Les Trolls viennent de ces récits. La littérature médiévale était le jus même de son inspiration. Il avait cet amour des mots, la recherche des racines, du sens comme de la forme, des expressions disparues, de cette science nommée philologie (grec ancien φιλολογία, phĭlŏlŏgĭa).
Il est inutile de dire que son esprit alla aussi puiser dans l’antiquité grecque, puisqu’il en étudia la langue ancienne. Qui ne frémit aux noms des héros oubliés d’Hector à Achille, en passant par Ulysse et les demi dieux de l’Olympe. Qui, chez ceux dont le sang boue dans les veines, n’entend pas le poème de Simonide de Céos « Passant, va dire à Lacédémone que nous sommes morts ici… », au passage des Thermopyles avec les spartiates de Léonidas, dont on retrouve chez Tolkien, les signes de bravoure et sacrifices. La transformation des êtres en statue de pierre avec les trolls, au chapitre II, dans Bilbo le Hobbit, nous ramène à Persée avec la Gorgone ou Méduse (en grec ancien : Μέδουσα), et autres chimères…
Dans ces mondes créés par Tolkien, cartographies et histoires naissent, peuples et identités mêmes jusqu’aux langues elfiques proches du gaélique qu’il inventera par ailleurs en disant : « Les récits furent imaginés avant tout pour constituer un univers pour les langues et non pas le contraire ». Il va même très loin, avec ses dialectes et ses différences dans le « Haut elfique », comme le « Quenya » qu’il créa vers 1915. Perfectionniste à souhait il désirait que sa langue soit vivante avec ses particularités, inclinaisons comme son passé et son avenir, le Silmarilion en fut le fruit. Il se plongea dans les mythes, contes et légendes, dans un travail passionné et infatigable, reprenant le jus même des épopées médiévales dans un creuset que son esprit va reprendre à travers ses œuvres aboutissant à une création mythologique originale sortie de sa propre imagination. Tout y est, poèmes épiques et chants, où chacun se sent comme emporté dans cette identité venant du fonds des âges dans un rendez-vous vers la « Terre du milieu ». Je me souviens du film sur Patton où devant Carthage, parlant des combats épiques avec les Romains, le général disait : « A travers l’enfantement des siècles, dans les pompes et les vicissitudes de la guerre, je me suis battu ; j’ai lutté désespérément et mon sang a coulé des milliers de fois sous les étoiles. Suivant une route sans fin, cette lutte immémoriale je l’ai menée sous tant de drapeaux, tant de noms. Mais c’était toujours moi. » (George C. Scott incarnant George Patton).

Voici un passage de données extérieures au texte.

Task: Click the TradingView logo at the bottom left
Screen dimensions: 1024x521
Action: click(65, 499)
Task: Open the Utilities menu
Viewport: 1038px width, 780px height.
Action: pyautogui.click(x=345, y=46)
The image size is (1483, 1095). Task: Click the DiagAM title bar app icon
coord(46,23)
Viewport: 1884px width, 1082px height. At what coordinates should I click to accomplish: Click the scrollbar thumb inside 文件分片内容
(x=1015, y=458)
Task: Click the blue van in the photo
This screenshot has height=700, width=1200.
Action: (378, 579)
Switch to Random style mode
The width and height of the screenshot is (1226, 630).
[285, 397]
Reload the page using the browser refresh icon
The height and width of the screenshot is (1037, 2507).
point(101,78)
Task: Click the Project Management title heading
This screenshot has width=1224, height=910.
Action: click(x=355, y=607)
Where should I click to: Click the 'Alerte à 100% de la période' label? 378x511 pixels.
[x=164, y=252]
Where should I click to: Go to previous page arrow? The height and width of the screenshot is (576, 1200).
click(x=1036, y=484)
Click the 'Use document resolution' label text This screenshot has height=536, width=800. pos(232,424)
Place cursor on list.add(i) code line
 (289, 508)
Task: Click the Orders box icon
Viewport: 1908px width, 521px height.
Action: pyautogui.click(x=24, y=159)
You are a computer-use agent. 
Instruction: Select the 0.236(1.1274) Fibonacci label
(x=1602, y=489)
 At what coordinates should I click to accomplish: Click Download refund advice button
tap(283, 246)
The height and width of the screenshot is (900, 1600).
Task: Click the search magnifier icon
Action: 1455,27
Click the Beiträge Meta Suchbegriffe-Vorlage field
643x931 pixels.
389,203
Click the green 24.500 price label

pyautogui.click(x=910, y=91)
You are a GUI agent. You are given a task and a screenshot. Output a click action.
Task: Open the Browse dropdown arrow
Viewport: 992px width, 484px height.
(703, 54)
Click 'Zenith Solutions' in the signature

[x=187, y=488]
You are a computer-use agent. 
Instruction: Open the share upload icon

C’est tout un univers qui s’articule avec ses passions et ses récits, son romantisme et ses sagas, sorte de dimension parallèle pour ceux qui suivent ses périples. Les princesses ne manquent d’ailleurs pas, Eowyn l’elfe, les symbolise. Comme aussi Arwen face aux cavaliers de l’apocalypse dont elle déchainera les eaux, symboliquement représentés par des vagues de chevaux, après des incantations qui ne sont pas sans rappeler le langage gaëlique. L’enterrement de Theodred, épée en main, gisant sur le champ de bataille, retrouvé par Eomer, demeure aussi un moment fort, de la mythologie chevaleresque émotionnelle, sous le chant de sa sœur Eowyn. On entend dans la « La Communauté de l’Anneau » : « La mort n’est qu’un autre chemin qu’il nous faut tous prendre. Le rideau de pluie grisâtre de ce monde s’ouvrira, et tout sera brillant comme l’argent… Alors vous les verrez… Les Rivages Blancs ! Et au-delà… la lointaine contrée verdoyante, sous un fugace lever de soleil ». Le magicien Gandalf rappel la profondeur de Merlin, sans parler des ressemblances avec le dieu Odin, dans les mêmes errances, lorsqu’il dirige contre Saroumane le combat au gouffre de Elm. Le combat sera terrible avec l’arrivée du Rohan avec la préparation de la charge par la harangue du roi Théoden : « Gamelin, suivez l’étendard du roi au centre ! Grimbold, menez votre compagnie à droite quand vous aurez passé le mur ! En avant ! Ne craignez aucune obscurité ! Debout ! Debout cavaliers de Theoden ! Les lances seront secouées, les boucliers voleront en éclats, une journée de l’épée, une journée rouge avant que le soleil ne se lève ! … »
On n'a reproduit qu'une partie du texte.